[START OF DATASET ROWS]

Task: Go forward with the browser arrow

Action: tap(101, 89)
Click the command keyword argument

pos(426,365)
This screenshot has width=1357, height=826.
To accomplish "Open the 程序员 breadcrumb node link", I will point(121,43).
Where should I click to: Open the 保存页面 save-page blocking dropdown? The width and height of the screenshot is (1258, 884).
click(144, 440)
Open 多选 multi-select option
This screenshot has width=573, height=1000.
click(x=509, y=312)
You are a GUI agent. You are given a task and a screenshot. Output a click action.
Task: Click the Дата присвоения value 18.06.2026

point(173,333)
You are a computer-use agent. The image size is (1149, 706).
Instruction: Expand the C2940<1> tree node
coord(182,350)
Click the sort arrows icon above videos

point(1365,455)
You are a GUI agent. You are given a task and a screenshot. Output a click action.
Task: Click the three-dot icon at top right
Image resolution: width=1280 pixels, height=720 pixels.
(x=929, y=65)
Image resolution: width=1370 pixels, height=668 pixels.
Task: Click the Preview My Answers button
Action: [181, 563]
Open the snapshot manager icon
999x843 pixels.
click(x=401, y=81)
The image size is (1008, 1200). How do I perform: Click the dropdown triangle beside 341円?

[END OF DATASET ROWS]

Please copy out all of the rows above, keeping every character unchanged.

EXPECTED OUTPUT:
Task: Go forward with the browser arrow

Action: tap(101, 89)
Click the command keyword argument

pos(426,365)
This screenshot has width=1357, height=826.
To accomplish "Open the 程序员 breadcrumb node link", I will point(121,43).
Where should I click to: Open the 保存页面 save-page blocking dropdown? The width and height of the screenshot is (1258, 884).
click(144, 440)
Open 多选 multi-select option
This screenshot has width=573, height=1000.
click(x=509, y=312)
You are a GUI agent. You are given a task and a screenshot. Output a click action.
Task: Click the Дата присвоения value 18.06.2026

point(173,333)
You are a computer-use agent. The image size is (1149, 706).
Instruction: Expand the C2940<1> tree node
coord(182,350)
Click the sort arrows icon above videos

point(1365,455)
You are a GUI agent. You are given a task and a screenshot. Output a click action.
Task: Click the three-dot icon at top right
Image resolution: width=1280 pixels, height=720 pixels.
(x=929, y=65)
Image resolution: width=1370 pixels, height=668 pixels.
Task: Click the Preview My Answers button
Action: [181, 563]
Open the snapshot manager icon
999x843 pixels.
click(x=401, y=81)
The image size is (1008, 1200). How do I perform: Click the dropdown triangle beside 341円?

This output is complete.